O coração de Eleanore descompassou. Então... aquilo foi mesmo real? Seus olhos se arregalaram e ela engoliu em seco. Não foi um pesadelo vívido?
– Não se preocupe, ninguém aqui vai te ferir. – June esclareceu uma pergunta que Eleanore não chegou a fazer, mas não a acalmou mais por isso – Eu sei o que dizem sobre esse castelo, mas é mentira. Não tem nenhum demônio ou espírito assassino por aqui.
– O-o que era... a-aquilo?
– Aquilo – June torceu o nariz e cruzou os braços, visivelmente aborrecida – salvou a sua vida. Ela é apenas um elemental do fogo, guardiã do castelo.
June falou aquilo como se “elemental do fogo” fosse um termo corriqueiramente usado por toda a sociedade e, era claramente algo que se via todos os dias. Ao menos, para ela deveria ser.
Eleanore levou a mão ao peito, em uma tentativa falha de acalmar seu coração. Estava tudo bem, era “apenas” um elemental do fogo, o que quer que isso seja, June dissera que não iria machuca-la. Elementais do fogo existiam, Eleanore tinha que se lembrar.

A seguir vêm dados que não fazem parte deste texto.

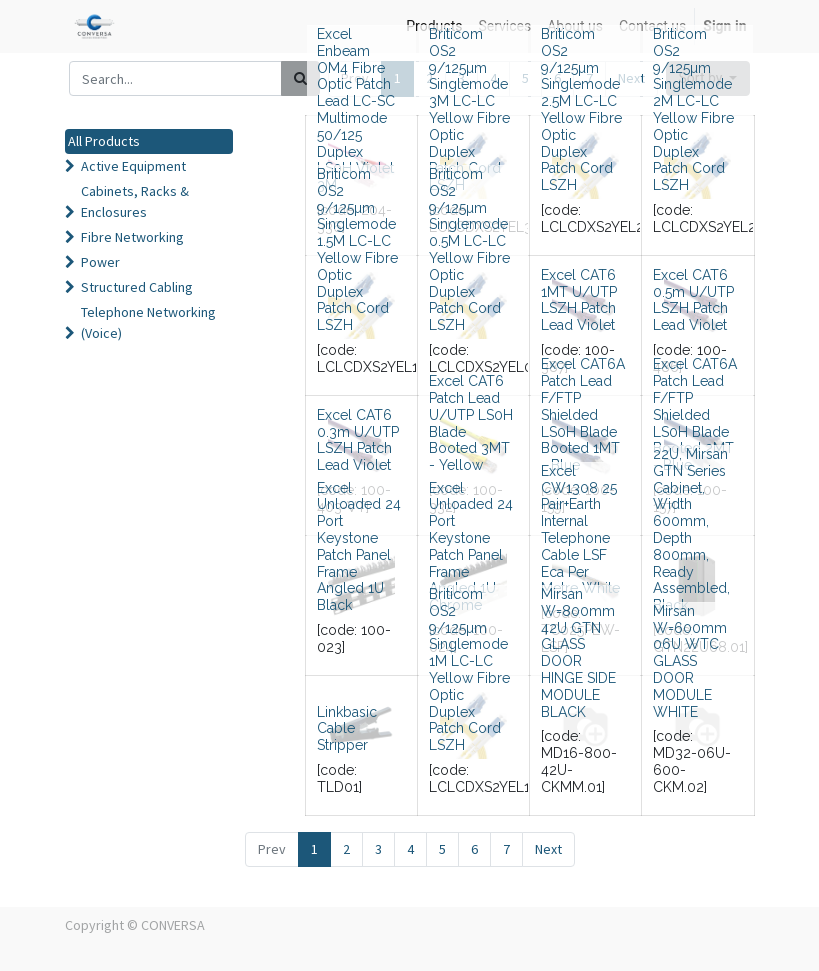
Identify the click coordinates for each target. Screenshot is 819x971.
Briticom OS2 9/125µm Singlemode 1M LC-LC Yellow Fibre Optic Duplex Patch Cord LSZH (469, 669)
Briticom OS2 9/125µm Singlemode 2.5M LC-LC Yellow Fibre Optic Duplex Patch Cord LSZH (581, 109)
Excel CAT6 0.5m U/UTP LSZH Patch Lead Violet (693, 300)
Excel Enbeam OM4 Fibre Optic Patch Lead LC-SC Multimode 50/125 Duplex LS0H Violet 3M (356, 109)
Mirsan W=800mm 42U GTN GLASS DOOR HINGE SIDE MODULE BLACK (578, 653)
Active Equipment (133, 166)
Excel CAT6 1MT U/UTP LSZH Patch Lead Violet (579, 300)
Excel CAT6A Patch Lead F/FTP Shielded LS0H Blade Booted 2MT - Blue (695, 414)
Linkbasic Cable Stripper (347, 729)
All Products (104, 141)
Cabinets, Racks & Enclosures (135, 201)
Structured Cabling (137, 287)
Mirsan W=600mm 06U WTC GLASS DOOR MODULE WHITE (690, 661)
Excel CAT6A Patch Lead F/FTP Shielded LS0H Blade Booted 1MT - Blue (583, 414)
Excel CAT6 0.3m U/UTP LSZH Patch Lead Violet (358, 440)
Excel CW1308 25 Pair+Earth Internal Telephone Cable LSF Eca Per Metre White (580, 530)
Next (548, 849)
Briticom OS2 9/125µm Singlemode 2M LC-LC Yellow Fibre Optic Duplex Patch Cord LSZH (693, 109)
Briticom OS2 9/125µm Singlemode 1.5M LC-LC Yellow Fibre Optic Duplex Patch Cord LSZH (357, 249)
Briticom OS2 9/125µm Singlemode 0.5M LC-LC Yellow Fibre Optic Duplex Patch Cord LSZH (469, 249)
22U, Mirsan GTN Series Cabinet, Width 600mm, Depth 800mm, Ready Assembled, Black (691, 529)
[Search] (300, 78)
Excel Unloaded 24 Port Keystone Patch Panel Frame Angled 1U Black (359, 547)
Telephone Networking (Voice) (148, 322)
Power (100, 262)
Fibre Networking (132, 237)
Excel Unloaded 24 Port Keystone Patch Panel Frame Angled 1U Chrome (471, 547)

– E-e o... g-garoto... – ela engoliu em seco novamente – que flu... flutuava.
– Ele é um fantasma. – June falou sem rodeios – Sam é o nome dele. Mas também é inofensivo. Às vezes, ele gosta de assustar as pessoas para afugenta-las, mas não vai fazer isso com você. – ela suspirou – Sei que é meio inacreditável, mas você supera. Não pode ficar assim tão assustada, as pessoas se aproveitam de seu medo.
Um fantasma. De verdade. Ela viu um fantasma. Existiam, ela que tinha visto e, se ela viu, então, existiam mesmo. June que disse. Elemental do fogo e fantasma. Talvez pudesse superar isso mesmo. Essas coisas existiam. Coisas não, era ofensivo, aparentemente.
As palavras de June penetraram fundo em Eleanore que, instintivamente levou a mão a medalhinha em sua corrente. Tinha que ter mais coragem, isso era um fato.
Eleanore se sentou na cama, porque sentiu uma súbita fraqueza nas pernas. Na verdade, seu corpo inteiro tremia intensamente. Ela ficou preocupada com a possibilidade de seu coração parar pelo choque. Queria ser mais valente, mas era muito difícil.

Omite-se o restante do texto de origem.